• [GIVEN TEXT]:
====
American writer of Irish parentage (born 1979)

Mary Beth Keane is an American writer. She is the author of The Walking People (2009), Fever (2013), Ask Again, Yes (2019), and The Half Moon (2023). In 2011 she was named one of the National Book Foundation's 5 Under 35, and in 2015 she was awarded a Guggenheim Fellowship for Fiction.

==Early life and education==
Born in the Bronx, New York City, to Irish parentage she was raised in Pearl River, New York with her sisters. Keane attended Immaculate Heart Academy in Washington Township, New Jersey.

Keane graduated from Barnard College with a B.A. in English Literature in 1999. She later attended the University of Virginia, where she earned her M.F.A. in Fiction in 2005.

== Career ==
In 2001, Keane was hired as a receptionist at a New York literary agency, where she met her agent.

Her writing has appeared in The New York Times, The Chicago Tribune, Vogue, The Daily Beast, The Antioch Review, New York Stories, The Recorder, and The Baltimore Review.

Keane's first novel, The Walking People, published in 2009, chronicles the life of two sisters who leave their small Irish village for New York.

Her second novel, Fever, a fictional retelling of the life of Typhoid Mary, was listed as one of the New York Times Editor's Choice novels in March 2013.

Her third novel, Ask Again, Yes debuted at No. 5 on The New York Times Best Sellers list in June 2019. Additionally, in 2019 Keane won the Tonight Show Summer Reads contest, and in August she appeared on The Tonight Show with Jimmy Fallon to discuss the book.
====
• [EXCERPTED RECORDS]:
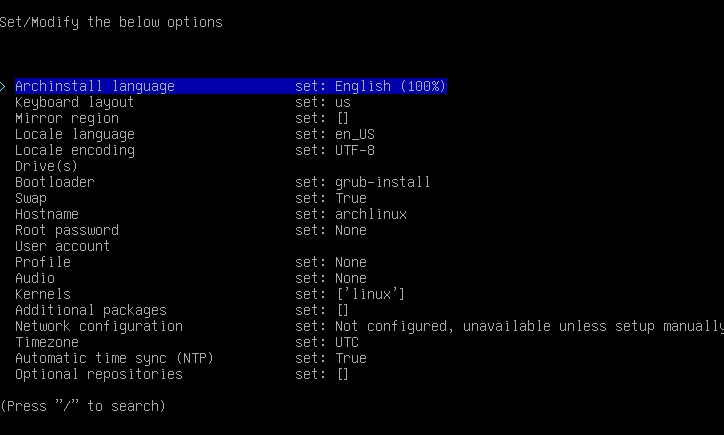The width and height of the screenshot is (724, 435).
Task: Open the Bootloader option
Action: (x=55, y=182)

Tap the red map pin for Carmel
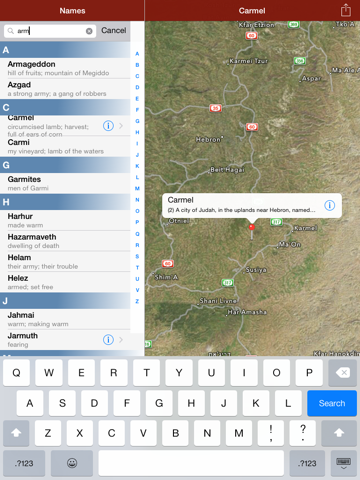click(252, 227)
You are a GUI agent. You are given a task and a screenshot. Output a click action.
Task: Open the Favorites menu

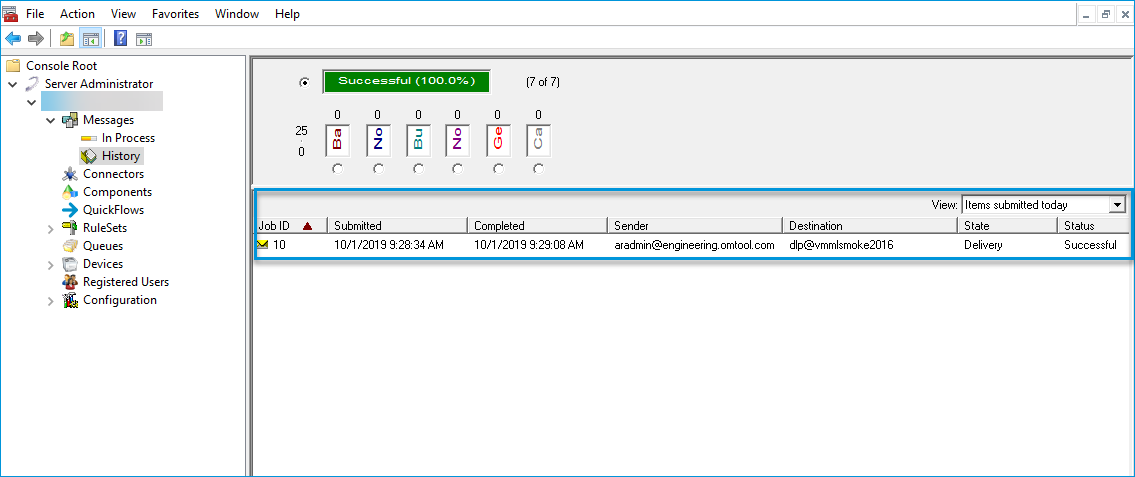pyautogui.click(x=175, y=14)
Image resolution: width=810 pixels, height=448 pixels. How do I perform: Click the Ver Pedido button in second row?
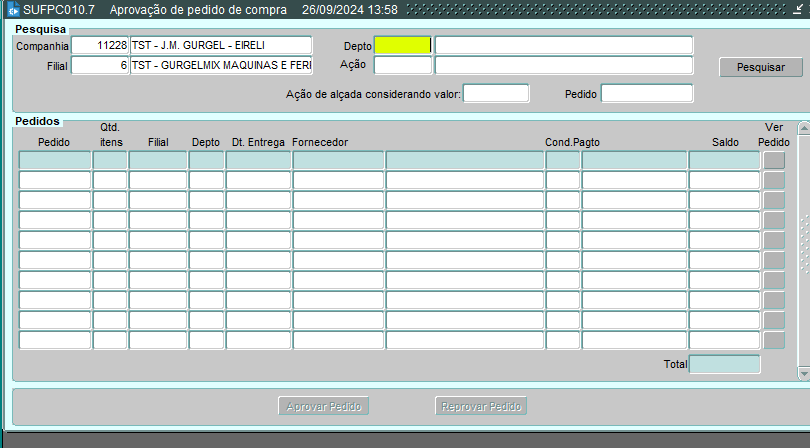click(774, 180)
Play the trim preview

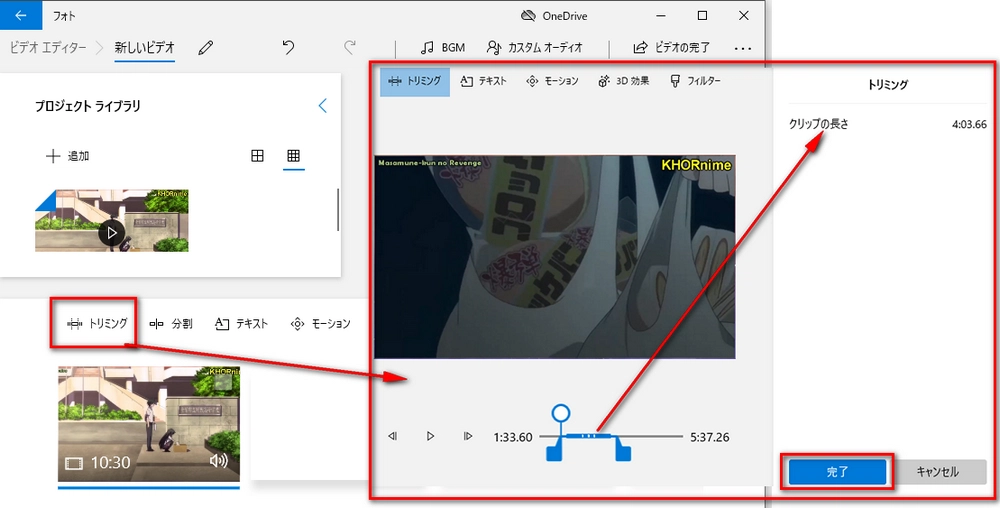[x=430, y=436]
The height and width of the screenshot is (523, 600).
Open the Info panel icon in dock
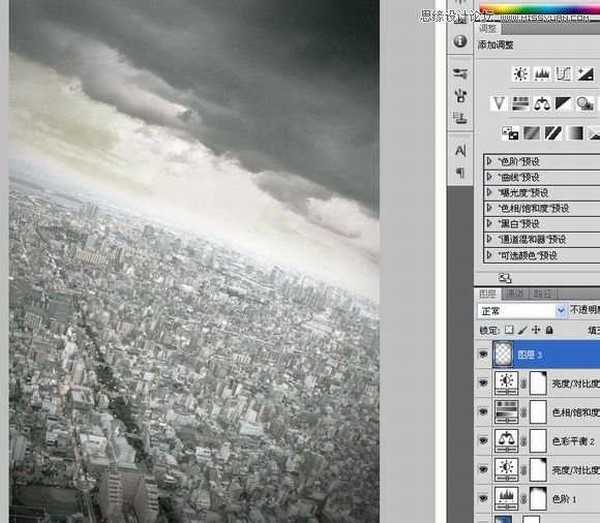pos(460,41)
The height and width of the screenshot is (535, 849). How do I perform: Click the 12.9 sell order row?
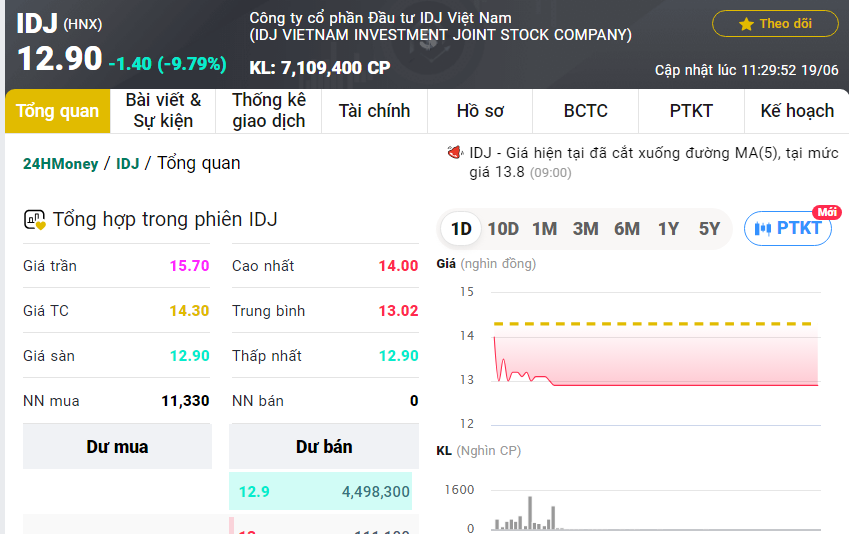pyautogui.click(x=324, y=492)
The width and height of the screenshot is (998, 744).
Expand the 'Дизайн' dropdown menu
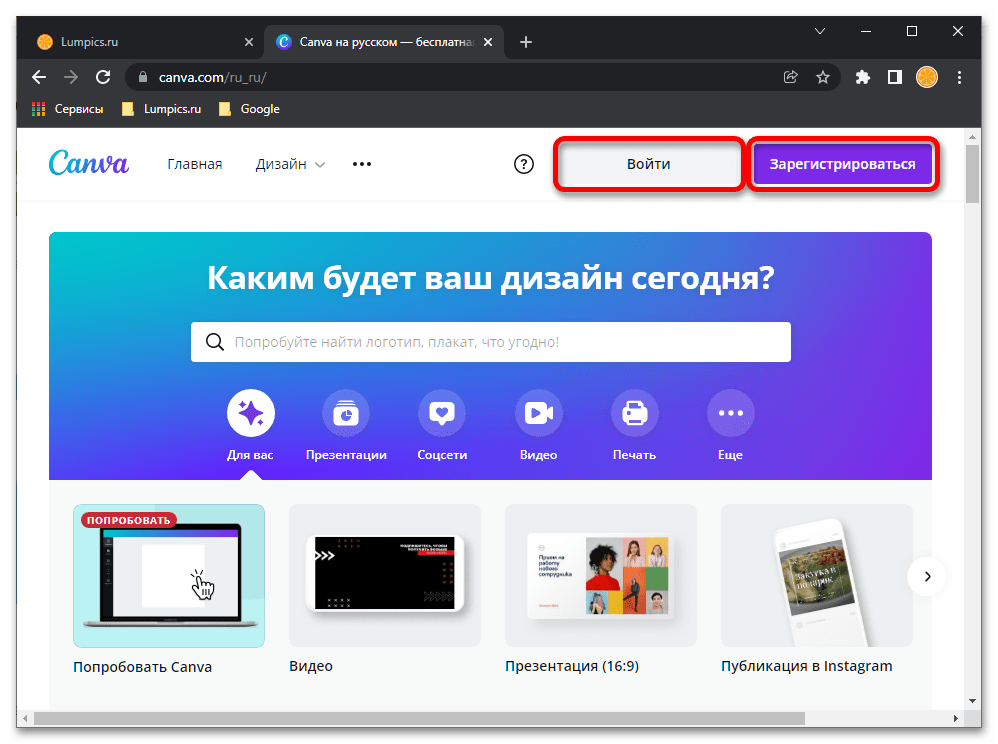pos(290,165)
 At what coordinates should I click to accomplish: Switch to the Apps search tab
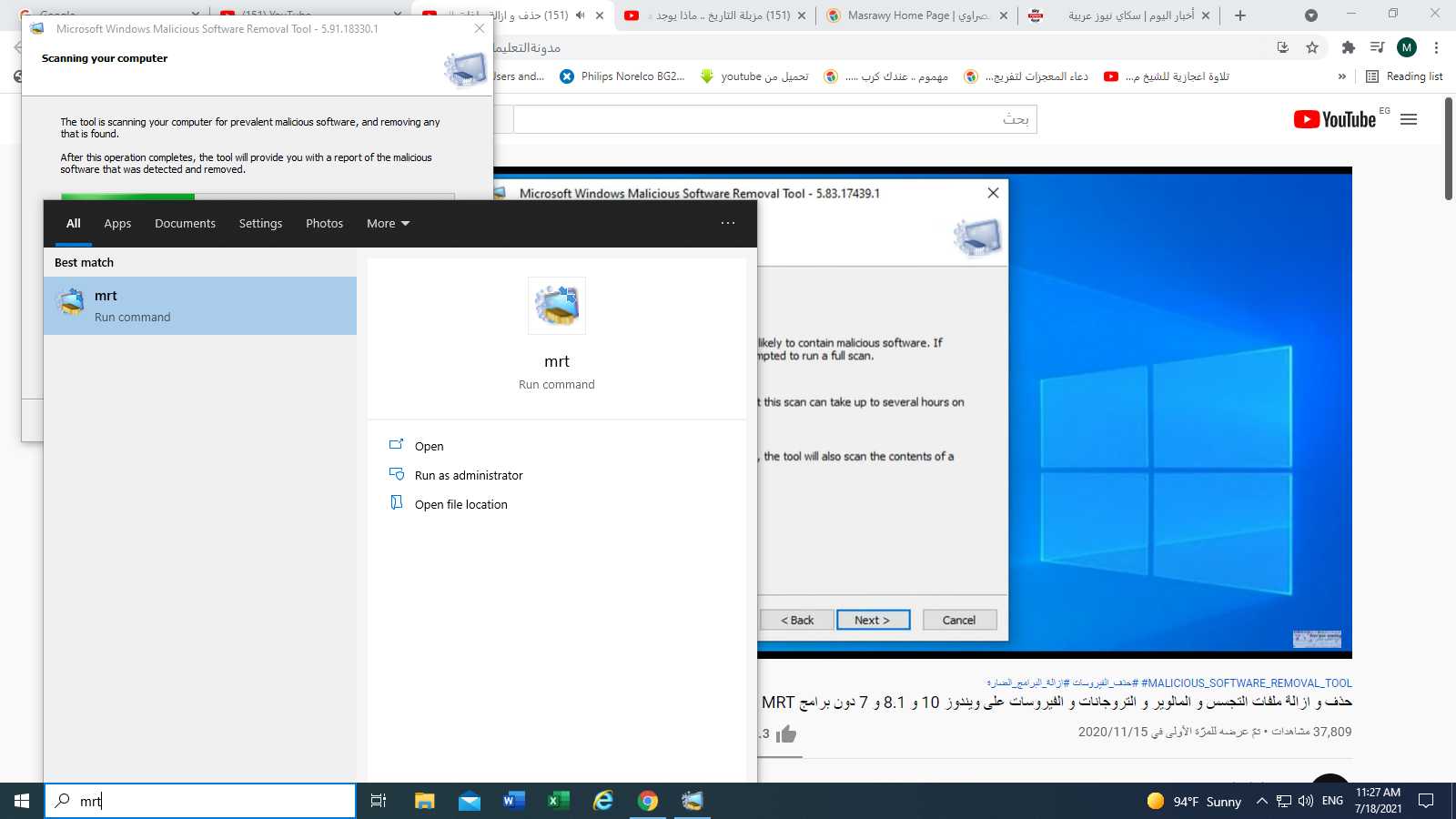click(x=117, y=224)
====
• [WHAT YOU NEED TO DO]:
1 - In the article on Mary Beth Keane, take the stretch from "Keane graduated from" through "Fiction in 2005." and replace "University of Virginia" with "University of Iowa".
2 - Summarize the article on Mary Beth Keane in two sentences.
3 - Continue the article on Mary Beth Keane from its last sentence.

• [RESPONSES BY ITEM NUMBER]:
1 -
Keane graduated from Barnard College with a B.A. in English Literature in 1999. She later attended the University of Iowa, where she earned her M.F.A. in Fiction in 2005.

2 - Mary Beth Keane is an American writer who was born in the Bronx to Irish parents, raised in Pearl River, New York, and educated at Barnard College and the University of Virginia. Her novels include The Walking People, Fever, Ask Again, Yes and The Half Moon, and her honors include a place on the National Book Foundation's 5 Under 35 list and a Guggenheim Fellowship.

3 -
== Influences ==
Keane has named William Trevor, Seamus Heaney, Alice Munro, Margaret Atwood, and Elizabeth Strout among the authors who have influenced her writing. She has said her Irish heritage influences the characters she chooses to write.

== Awards ==
In 2010, The Walking People was a runner-up for the Pen/Hemingway award. Ask Again, Yes was selected as The Tonight Show Summer Reads choice for 2019 after five days of audience voting that garnered nearly a million votes. Keane won the NAIBA 2019 Award for Best Fiction, and she was a finalist for the 2019 Goodread's Choice Award Best Fiction.

== Works ==
- The Walking People (2009)
- Fever (2013)
- Ask Again, Yes (2019)
- The Half Moon (2023)

== Personal life ==
Raised Catholic, Keane wrote an essay for Vogue Magazine in 2018, about her decision to leave the Catholic Church.

Keane lives outside New York City with her husband and their two sons, Owen and Emmett.